→ AIM OF THE EXERCISE
Copy nothing from the entries below except the lines from the one containing "Welcome Card Verses (309, 1747)" through the one containing "WELCOMEDC24 - Welcome Card (568, 1747)", and copy those exactly.

→ DATA FOR THIS TASK
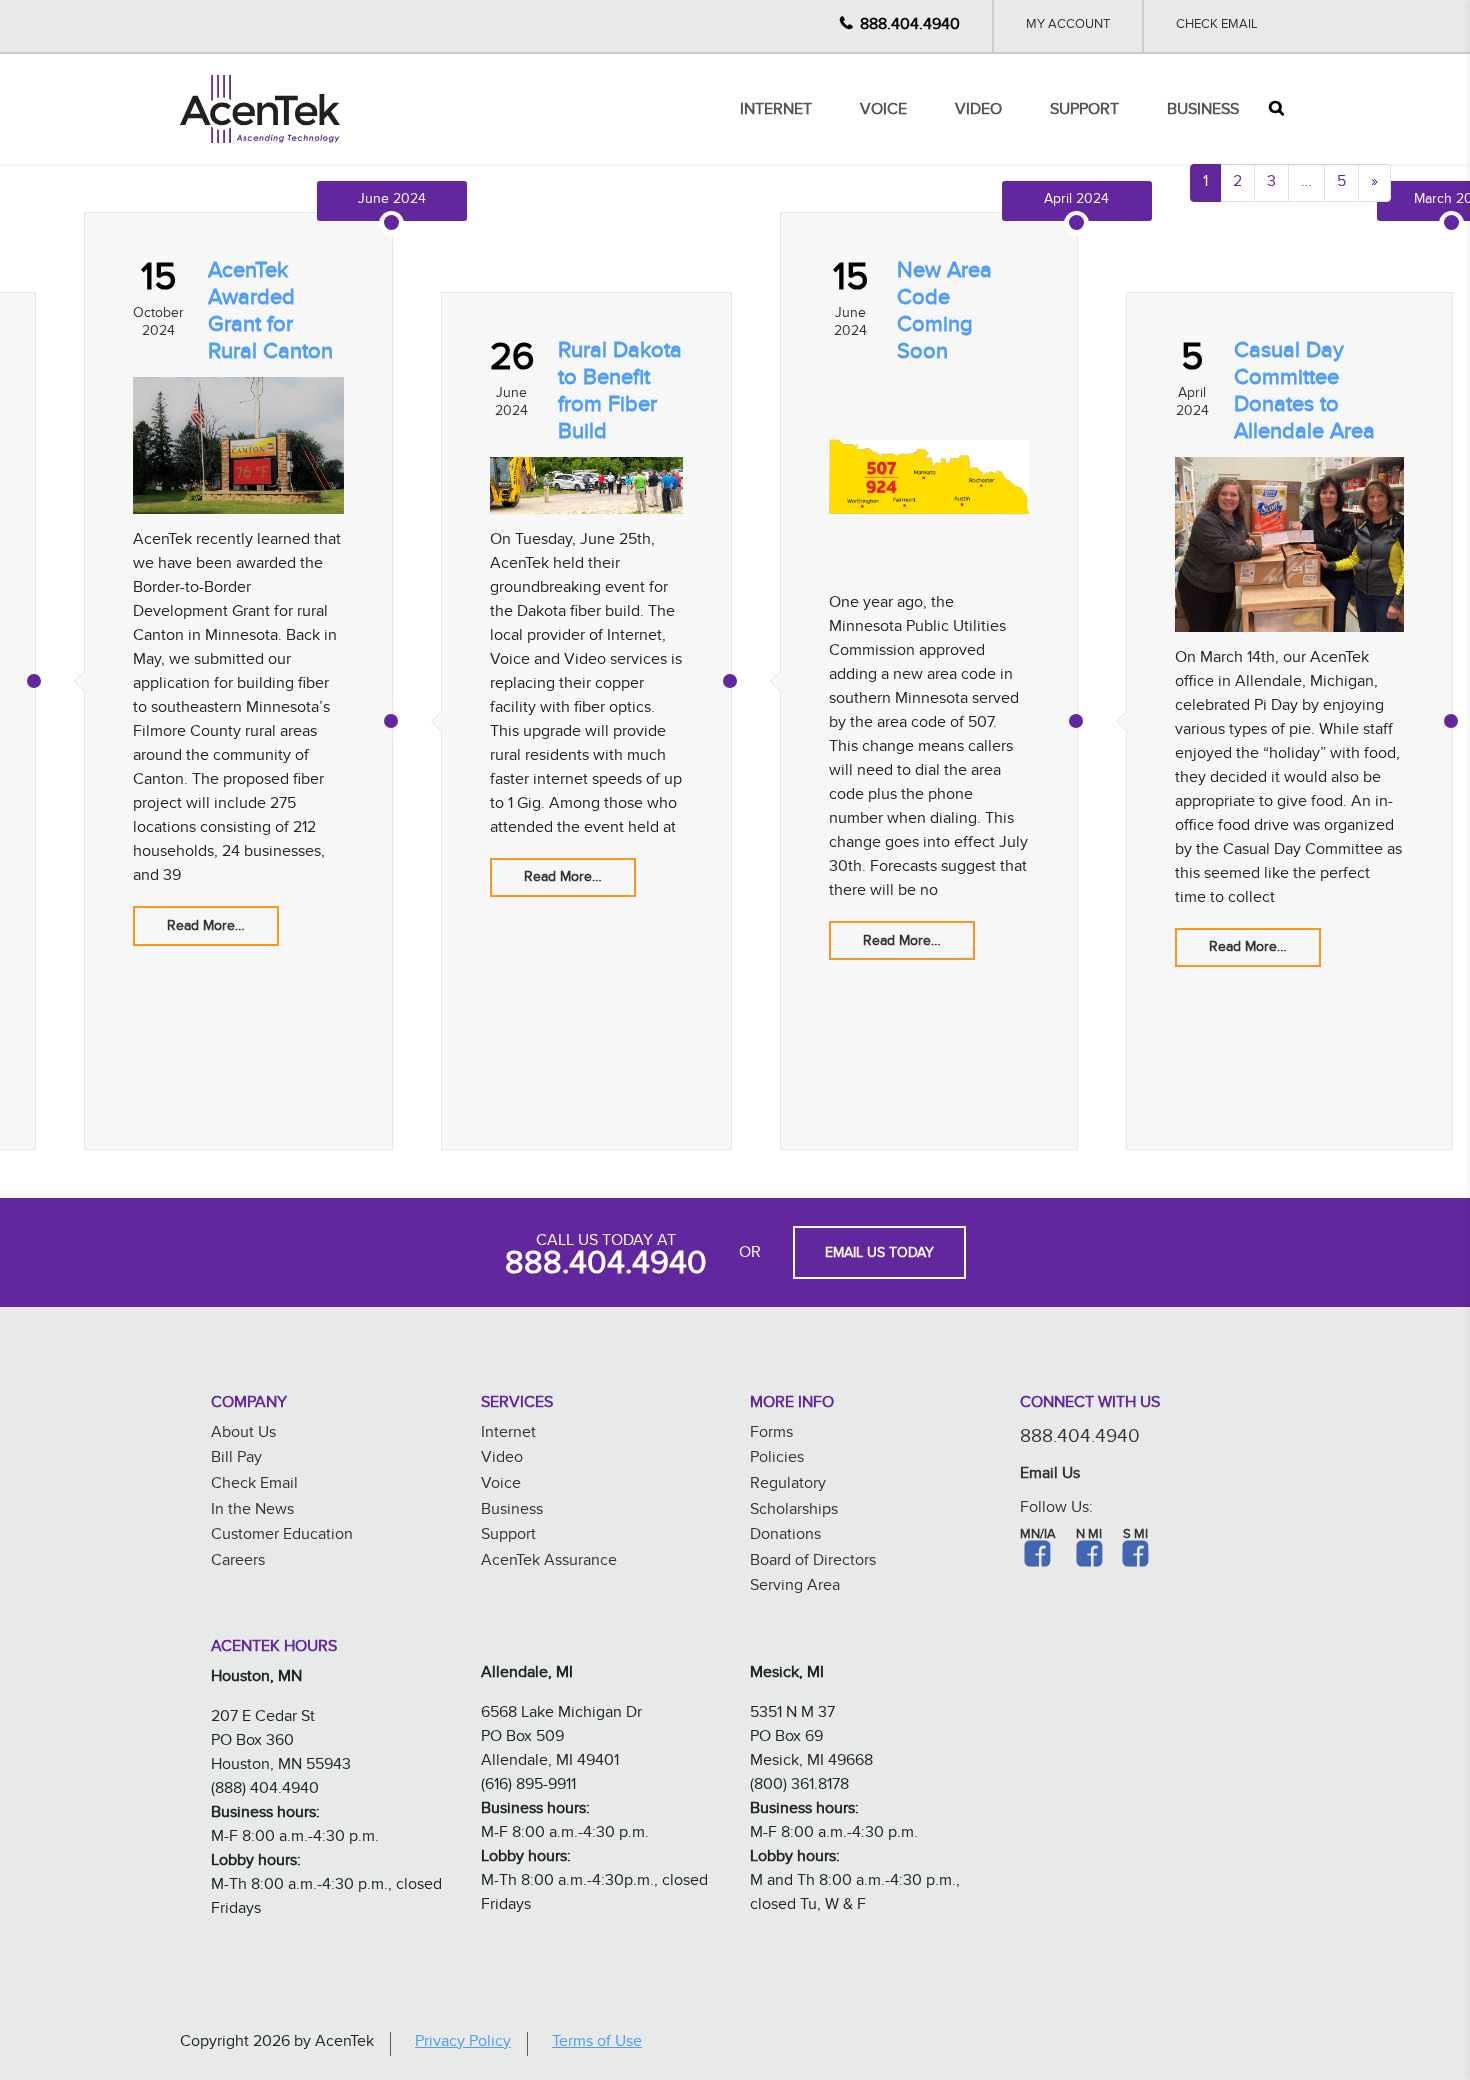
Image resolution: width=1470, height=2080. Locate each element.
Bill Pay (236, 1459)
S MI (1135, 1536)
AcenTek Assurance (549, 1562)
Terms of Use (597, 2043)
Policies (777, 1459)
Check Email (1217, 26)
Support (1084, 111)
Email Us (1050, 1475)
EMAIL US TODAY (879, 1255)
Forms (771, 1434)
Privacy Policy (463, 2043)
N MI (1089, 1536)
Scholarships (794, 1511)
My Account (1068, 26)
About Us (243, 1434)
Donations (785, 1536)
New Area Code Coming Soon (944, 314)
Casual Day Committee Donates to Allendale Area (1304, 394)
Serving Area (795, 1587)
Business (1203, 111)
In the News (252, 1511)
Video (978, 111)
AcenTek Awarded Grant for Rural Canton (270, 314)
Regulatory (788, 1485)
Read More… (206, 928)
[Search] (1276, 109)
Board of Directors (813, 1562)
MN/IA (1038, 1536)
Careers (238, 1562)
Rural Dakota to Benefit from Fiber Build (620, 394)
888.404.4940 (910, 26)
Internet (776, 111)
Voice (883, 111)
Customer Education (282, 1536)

--

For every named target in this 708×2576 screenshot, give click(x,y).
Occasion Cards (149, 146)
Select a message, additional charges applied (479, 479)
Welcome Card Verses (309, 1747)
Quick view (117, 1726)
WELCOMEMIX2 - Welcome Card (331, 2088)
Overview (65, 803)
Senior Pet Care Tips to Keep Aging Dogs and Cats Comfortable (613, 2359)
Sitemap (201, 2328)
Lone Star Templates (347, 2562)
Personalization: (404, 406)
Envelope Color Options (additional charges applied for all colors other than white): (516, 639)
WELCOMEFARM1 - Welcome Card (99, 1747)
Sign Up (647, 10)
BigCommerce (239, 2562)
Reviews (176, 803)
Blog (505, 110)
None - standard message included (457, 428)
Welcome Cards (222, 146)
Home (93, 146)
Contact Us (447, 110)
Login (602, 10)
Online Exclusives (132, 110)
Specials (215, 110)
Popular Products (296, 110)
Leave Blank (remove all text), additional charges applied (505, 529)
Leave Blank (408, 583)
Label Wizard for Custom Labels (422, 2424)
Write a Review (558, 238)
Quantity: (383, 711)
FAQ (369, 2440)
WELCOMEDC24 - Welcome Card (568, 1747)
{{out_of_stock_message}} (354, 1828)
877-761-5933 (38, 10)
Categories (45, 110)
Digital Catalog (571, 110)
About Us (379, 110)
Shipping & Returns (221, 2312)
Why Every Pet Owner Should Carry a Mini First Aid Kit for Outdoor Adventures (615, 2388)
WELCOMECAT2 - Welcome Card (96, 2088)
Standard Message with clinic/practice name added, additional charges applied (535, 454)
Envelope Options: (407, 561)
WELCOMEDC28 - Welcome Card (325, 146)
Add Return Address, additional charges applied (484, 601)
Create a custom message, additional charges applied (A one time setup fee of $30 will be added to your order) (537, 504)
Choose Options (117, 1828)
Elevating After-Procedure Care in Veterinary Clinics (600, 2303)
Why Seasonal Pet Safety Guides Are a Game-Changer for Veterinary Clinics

→ TASK ANSWER
Welcome Card Verses (309, 1747)
Quick view (117, 1726)
WELCOMEMIX2 - Welcome Card (331, 2088)
Overview (65, 803)
Senior Pet Care Tips to Keep Aging Dogs and Cats Comfortable (613, 2359)
Sitemap (201, 2328)
Lone Star Templates (347, 2562)
Personalization: (404, 406)
Envelope Color Options (additional charges applied for all colors other than white): (516, 639)
WELCOMEFARM1 - Welcome Card (99, 1747)
Sign Up (647, 10)
BigCommerce (239, 2562)
Reviews (176, 803)
Blog (505, 110)
None - standard message included (457, 428)
Welcome Cards (222, 146)
Home (93, 146)
Contact Us (447, 110)
Login (602, 10)
Online Exclusives (132, 110)
Specials (215, 110)
Popular Products (296, 110)
Leave Blank (remove all text), additional charges applied (505, 529)
Leave Blank (408, 583)
Label Wizard for Custom Labels (422, 2424)
Write a Review (558, 238)
Quantity: (383, 711)
FAQ (369, 2440)
WELCOMEDC24 - Welcome Card (568, 1747)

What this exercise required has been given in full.